Work order | Every record, from first to last, should be written out again exactly.

[[ Extracted material, beginning ]]

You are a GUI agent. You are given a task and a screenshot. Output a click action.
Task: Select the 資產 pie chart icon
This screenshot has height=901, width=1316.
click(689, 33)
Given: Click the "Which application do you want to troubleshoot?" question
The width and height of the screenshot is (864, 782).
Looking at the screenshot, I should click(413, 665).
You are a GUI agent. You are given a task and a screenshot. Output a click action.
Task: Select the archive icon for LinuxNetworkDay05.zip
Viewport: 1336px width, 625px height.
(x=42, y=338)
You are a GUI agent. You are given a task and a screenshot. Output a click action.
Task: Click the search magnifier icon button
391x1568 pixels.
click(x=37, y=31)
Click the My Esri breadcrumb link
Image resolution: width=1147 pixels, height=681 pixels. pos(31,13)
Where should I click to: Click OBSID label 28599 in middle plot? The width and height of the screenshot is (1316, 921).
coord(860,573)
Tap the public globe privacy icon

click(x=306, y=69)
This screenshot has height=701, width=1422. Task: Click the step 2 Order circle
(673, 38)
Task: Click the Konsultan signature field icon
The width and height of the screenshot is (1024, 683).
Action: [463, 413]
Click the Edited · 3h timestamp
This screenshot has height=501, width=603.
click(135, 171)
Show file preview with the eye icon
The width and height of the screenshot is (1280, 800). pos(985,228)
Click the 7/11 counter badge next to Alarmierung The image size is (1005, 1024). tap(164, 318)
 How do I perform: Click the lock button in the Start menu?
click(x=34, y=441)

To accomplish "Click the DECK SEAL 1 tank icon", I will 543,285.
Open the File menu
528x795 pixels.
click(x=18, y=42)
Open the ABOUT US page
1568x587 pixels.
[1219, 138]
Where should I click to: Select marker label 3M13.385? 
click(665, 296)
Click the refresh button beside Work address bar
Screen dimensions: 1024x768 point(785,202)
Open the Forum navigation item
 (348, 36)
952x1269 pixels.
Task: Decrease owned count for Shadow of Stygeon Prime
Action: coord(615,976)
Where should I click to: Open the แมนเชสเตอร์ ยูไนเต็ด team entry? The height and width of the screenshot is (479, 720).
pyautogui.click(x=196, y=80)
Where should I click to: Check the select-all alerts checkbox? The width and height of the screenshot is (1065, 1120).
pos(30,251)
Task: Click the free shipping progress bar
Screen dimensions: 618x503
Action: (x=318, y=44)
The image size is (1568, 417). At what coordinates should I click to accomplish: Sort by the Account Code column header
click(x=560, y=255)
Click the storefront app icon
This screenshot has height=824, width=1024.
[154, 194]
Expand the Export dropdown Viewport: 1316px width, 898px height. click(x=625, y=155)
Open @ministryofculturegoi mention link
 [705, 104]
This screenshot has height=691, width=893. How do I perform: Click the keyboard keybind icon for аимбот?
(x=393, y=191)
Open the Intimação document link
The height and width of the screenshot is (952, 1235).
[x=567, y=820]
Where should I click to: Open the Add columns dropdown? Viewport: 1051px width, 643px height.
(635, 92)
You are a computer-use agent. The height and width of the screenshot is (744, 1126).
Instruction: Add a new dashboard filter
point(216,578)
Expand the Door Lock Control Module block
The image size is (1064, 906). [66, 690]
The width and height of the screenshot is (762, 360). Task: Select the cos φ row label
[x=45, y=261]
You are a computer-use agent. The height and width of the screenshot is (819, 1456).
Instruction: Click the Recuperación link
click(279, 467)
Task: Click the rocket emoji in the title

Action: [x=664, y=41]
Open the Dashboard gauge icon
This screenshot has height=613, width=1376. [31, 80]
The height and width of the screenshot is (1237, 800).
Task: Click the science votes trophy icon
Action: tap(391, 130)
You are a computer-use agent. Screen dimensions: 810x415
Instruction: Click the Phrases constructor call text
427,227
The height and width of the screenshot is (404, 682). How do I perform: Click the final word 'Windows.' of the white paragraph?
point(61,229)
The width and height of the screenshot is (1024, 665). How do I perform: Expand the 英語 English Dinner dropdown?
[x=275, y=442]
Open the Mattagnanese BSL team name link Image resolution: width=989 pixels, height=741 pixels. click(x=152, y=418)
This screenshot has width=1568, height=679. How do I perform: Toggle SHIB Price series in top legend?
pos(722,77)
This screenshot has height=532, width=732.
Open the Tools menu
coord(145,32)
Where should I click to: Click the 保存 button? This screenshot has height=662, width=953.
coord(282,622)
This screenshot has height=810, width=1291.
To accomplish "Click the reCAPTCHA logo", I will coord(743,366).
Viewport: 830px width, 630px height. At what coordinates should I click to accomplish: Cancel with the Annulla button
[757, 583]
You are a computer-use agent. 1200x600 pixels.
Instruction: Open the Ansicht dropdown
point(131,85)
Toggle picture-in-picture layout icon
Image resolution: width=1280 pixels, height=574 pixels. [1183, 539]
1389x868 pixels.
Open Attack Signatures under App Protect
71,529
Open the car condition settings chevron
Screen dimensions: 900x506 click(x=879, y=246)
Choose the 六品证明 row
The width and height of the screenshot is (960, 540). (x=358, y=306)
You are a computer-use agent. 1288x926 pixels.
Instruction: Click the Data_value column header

[[ Extracted material, end ]]

Exercise result |
You are a GUI agent. You are given a task and a screenshot. Output a click action.
Task: Select the 資產 pie chart icon
This screenshot has height=901, width=1316.
click(689, 33)
Given: Click the "Which application do you want to troubleshoot?" question
The width and height of the screenshot is (864, 782).
Looking at the screenshot, I should click(413, 665).
You are a GUI agent. You are given a task and a screenshot. Output a click action.
Task: Select the archive icon for LinuxNetworkDay05.zip
Viewport: 1336px width, 625px height.
(x=42, y=338)
You are a GUI agent. You are given a task and a screenshot. Output a click action.
Task: Click the search magnifier icon button
391x1568 pixels.
click(x=37, y=31)
Click the My Esri breadcrumb link
Image resolution: width=1147 pixels, height=681 pixels. pos(31,13)
Where should I click to: Click OBSID label 28599 in middle plot? The width and height of the screenshot is (1316, 921).
coord(860,573)
Tap the public globe privacy icon

click(x=306, y=69)
This screenshot has height=701, width=1422. Task: Click the step 2 Order circle
(673, 38)
Task: Click the Konsultan signature field icon
The width and height of the screenshot is (1024, 683).
Action: [463, 413]
Click the Edited · 3h timestamp
This screenshot has height=501, width=603.
click(135, 171)
Show file preview with the eye icon
The width and height of the screenshot is (1280, 800). pos(985,228)
Click the 7/11 counter badge next to Alarmierung The image size is (1005, 1024). tap(164, 318)
 How do I perform: Click the lock button in the Start menu?
click(x=34, y=441)

To accomplish "Click the DECK SEAL 1 tank icon", I will 543,285.
Open the File menu
528x795 pixels.
click(x=18, y=42)
Open the ABOUT US page
1568x587 pixels.
[1219, 138]
Where should I click to: Select marker label 3M13.385? 
click(665, 296)
Click the refresh button beside Work address bar
Screen dimensions: 1024x768 point(785,202)
Open the Forum navigation item
 (348, 36)
952x1269 pixels.
Task: Decrease owned count for Shadow of Stygeon Prime
Action: coord(615,976)
Where should I click to: Open the แมนเชสเตอร์ ยูไนเต็ด team entry? The height and width of the screenshot is (479, 720).
pyautogui.click(x=196, y=80)
Where should I click to: Check the select-all alerts checkbox? The width and height of the screenshot is (1065, 1120).
pos(30,251)
Task: Click the free shipping progress bar
Screen dimensions: 618x503
Action: (x=318, y=44)
The image size is (1568, 417). At what coordinates should I click to accomplish: Sort by the Account Code column header
click(x=560, y=255)
Click the storefront app icon
This screenshot has height=824, width=1024.
[154, 194]
Expand the Export dropdown Viewport: 1316px width, 898px height. click(x=625, y=155)
Open @ministryofculturegoi mention link
 [705, 104]
This screenshot has height=691, width=893. How do I perform: Click the keyboard keybind icon for аимбот?
(x=393, y=191)
Open the Intimação document link
The height and width of the screenshot is (952, 1235).
[x=567, y=820]
Where should I click to: Open the Add columns dropdown? Viewport: 1051px width, 643px height.
(635, 92)
You are a computer-use agent. The height and width of the screenshot is (744, 1126).
Instruction: Add a new dashboard filter
point(216,578)
Expand the Door Lock Control Module block
The image size is (1064, 906). [66, 690]
The width and height of the screenshot is (762, 360). Task: Select the cos φ row label
[x=45, y=261]
You are a computer-use agent. The height and width of the screenshot is (819, 1456).
Instruction: Click the Recuperación link
click(279, 467)
Task: Click the rocket emoji in the title

Action: [x=664, y=41]
Open the Dashboard gauge icon
This screenshot has height=613, width=1376. [31, 80]
The height and width of the screenshot is (1237, 800).
Task: Click the science votes trophy icon
Action: tap(391, 130)
You are a computer-use agent. Screen dimensions: 810x415
Instruction: Click the Phrases constructor call text
427,227
The height and width of the screenshot is (404, 682). How do I perform: Click the final word 'Windows.' of the white paragraph?
point(61,229)
The width and height of the screenshot is (1024, 665). How do I perform: Expand the 英語 English Dinner dropdown?
[x=275, y=442]
Open the Mattagnanese BSL team name link Image resolution: width=989 pixels, height=741 pixels. click(x=152, y=418)
This screenshot has width=1568, height=679. How do I perform: Toggle SHIB Price series in top legend?
pos(722,77)
This screenshot has height=532, width=732.
Open the Tools menu
coord(145,32)
Where should I click to: Click the 保存 button? This screenshot has height=662, width=953.
coord(282,622)
This screenshot has height=810, width=1291.
To accomplish "Click the reCAPTCHA logo", I will coord(743,366).
Viewport: 830px width, 630px height. At what coordinates should I click to accomplish: Cancel with the Annulla button
[757, 583]
You are a computer-use agent. 1200x600 pixels.
Instruction: Open the Ansicht dropdown
point(131,85)
Toggle picture-in-picture layout icon
Image resolution: width=1280 pixels, height=574 pixels. [1183, 539]
1389x868 pixels.
Open Attack Signatures under App Protect
71,529
Open the car condition settings chevron
Screen dimensions: 900x506 click(x=879, y=246)
Choose the 六品证明 row
The width and height of the screenshot is (960, 540). (x=358, y=306)
You are a computer-use agent. 1288x926 pixels.
Instruction: Click the Data_value column header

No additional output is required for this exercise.